A devolução do valor do passe aos utentes dos comboios afetados pelas greves seria “uma medida justa”, defende, na Renascença, o geógrafo Manuel Tão, numa altura em que milhares de pessoas têm sido afetadas pelas contínuas greves, tanto na CP, como na Infraestruturas de Portugal.
Para os passageiros ocasionais, a CP prevê a reposição do valor dos bilhetes por viagens não realizadas, algo que não acontece com as assinaturas mensais, independentemente das perturbações que impedem os passageiros de viajar.
“A devolução poderia ser a percentagem correspondente das indemnizações compensatórias que o Estado paga ao operador, porque essas indemnizações têm o pressuposto de que os serviços se realizam. Não sendo realizados, seria lógico que, em jeito de compensação, elas pudessem ser atribuídas de forma correspondente aos utentes prejudicados”, sugere este professor e especialista da Universidade do Algarve em transporte ferroviário.
A via mais plausível para proceder a essa devolução seria “a criação de uma bolsa de créditos para os utentes detentores de passe mensal que, em função das viagens não realizadas, obteriam um desconto proporcional com efeitos na mensalidade seguinte”, detalha Manuel Tão.
Morte da ferrovia? "Rutura completa dos sistemas de transportes"

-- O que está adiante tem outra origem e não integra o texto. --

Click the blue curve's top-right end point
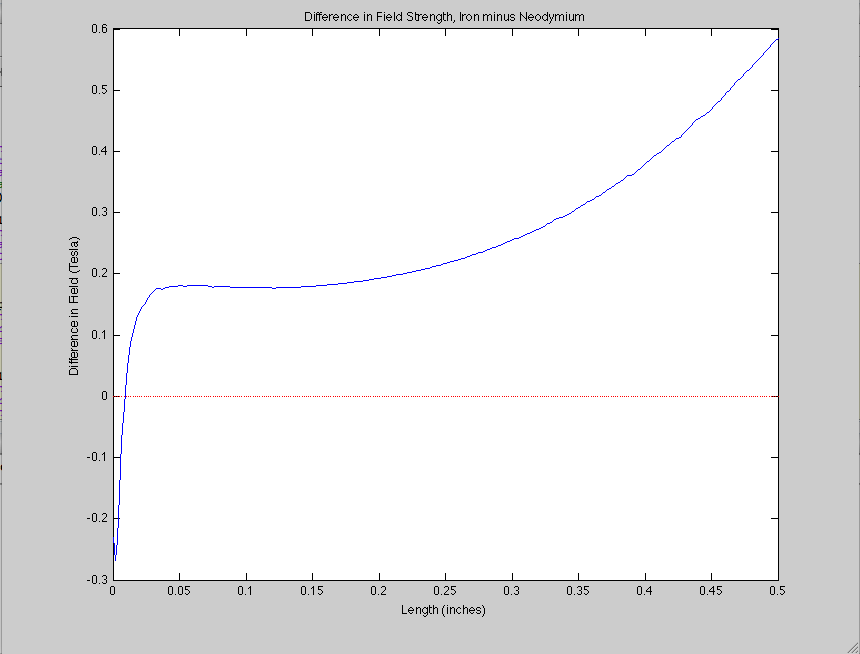Viewport: 860px width, 654px height. [777, 38]
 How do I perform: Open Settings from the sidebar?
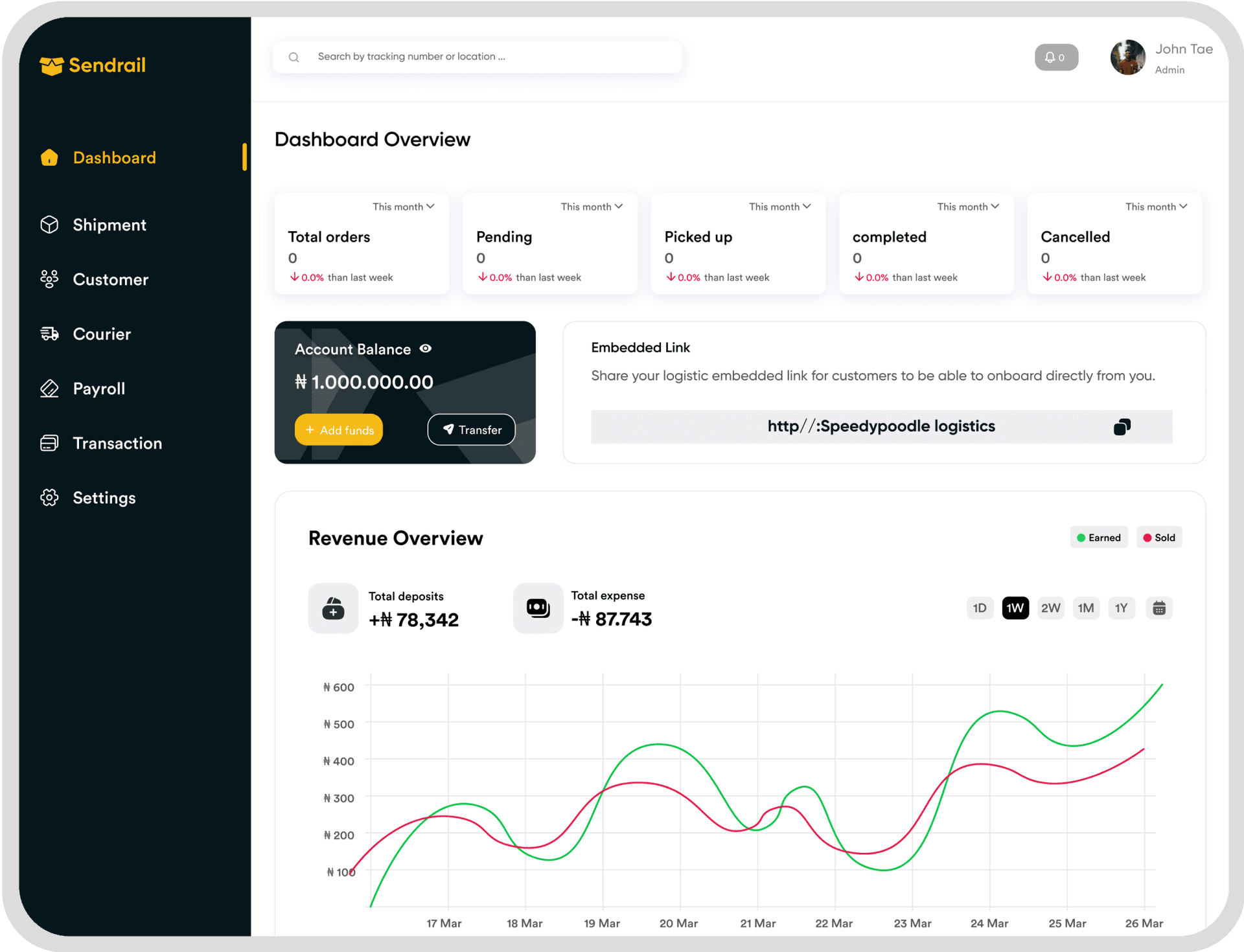(x=104, y=497)
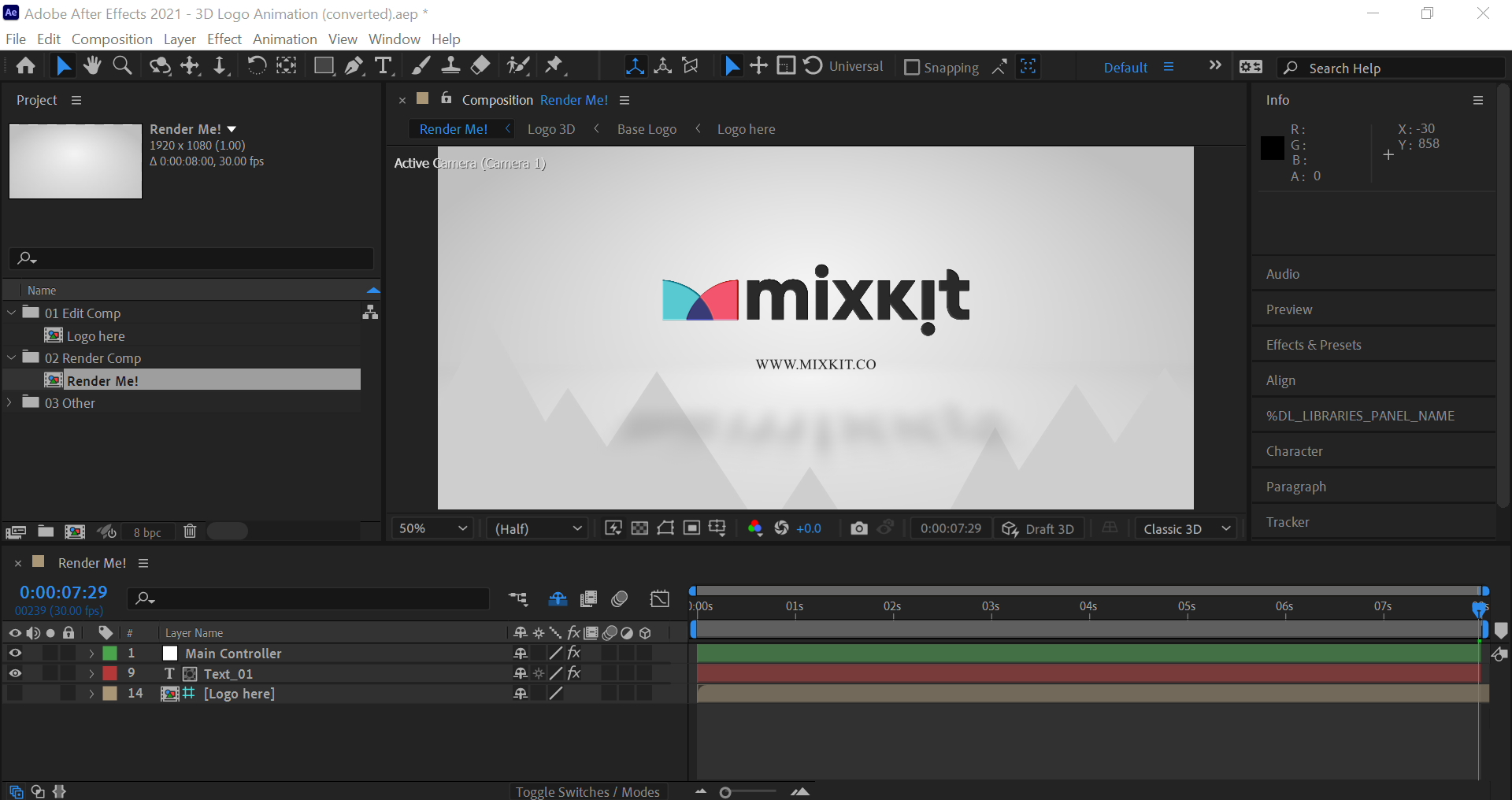Select the Rotation tool
1512x800 pixels.
click(257, 66)
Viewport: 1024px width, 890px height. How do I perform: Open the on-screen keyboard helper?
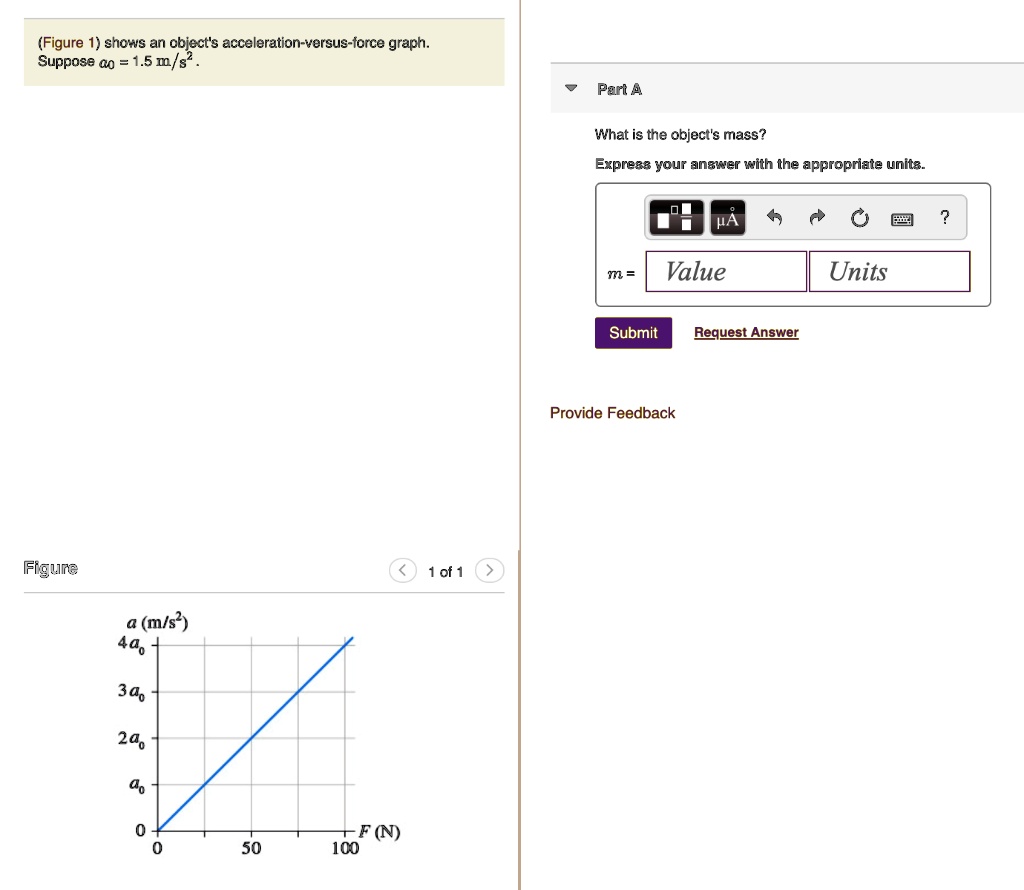pos(903,218)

Questionado sobre as razões que tornam irresolúveis os problemas laborais na origem das greves sucessivas no setor dos transportes, e em particular na ferrovia, Manuel Tão considera que o problema está no facto de, ao longo dos últimos 40 anos, os sucessivos governos terem deixado o setor da ferrovia votado ao abandono.
“Há muitas promessas no discurso político que apontam o caminho de ferro como o transporte do futuro, da sustentabilidade, da ecologia. Mas o que se passa no resto da Europa é que o comboio não é o transporte do futuro, é o transporte do presente e onde está o investimento feito atempadamente. Em Portugal, o caminho de ferro é eternamente o transporte do futuro e, por isso, é o que fica sempre para trás”.
A consequência disso é a progressiva degradação do ambiente laboral, “à semelhança do que vemos com outras profissões, como é o caso, por exemplo, de professores e enfermeiros”.
Manuel Tão diz ser “normal que as pessoas não se sintam satisfeitas, mas há todo um ambiente que já vem de trás, mas que se compreende nesta altura, porque há um acumular de muitas tensões ao longo de anos e anos consecutivos”.
Com paralisações sucessivas, este especialista em transporte ferroviário antecipa “mais do que a morte da ferrovia”.
Perante a crescente desconfiança dos utentes, “que acabam por desistir” do comboio, Manuel Tão admite uma “rutura completa dos sistemas de transportes” nas grandes cidades.
Como evitar este cenário? “Dificilmente”, lamenta.
“Temos um Estado cativo dos contratos de concessões rodoviárias, cativo das receitas dos produtos petrolíferos. É, de facto, um círculo vicioso que, eventualmente só poderá ser quebrado numa situação de rutura completa do sistema de transportes, quando se tornar insustentável viajar dentro das áreas metropolitanas”, conclui Manuel Tão.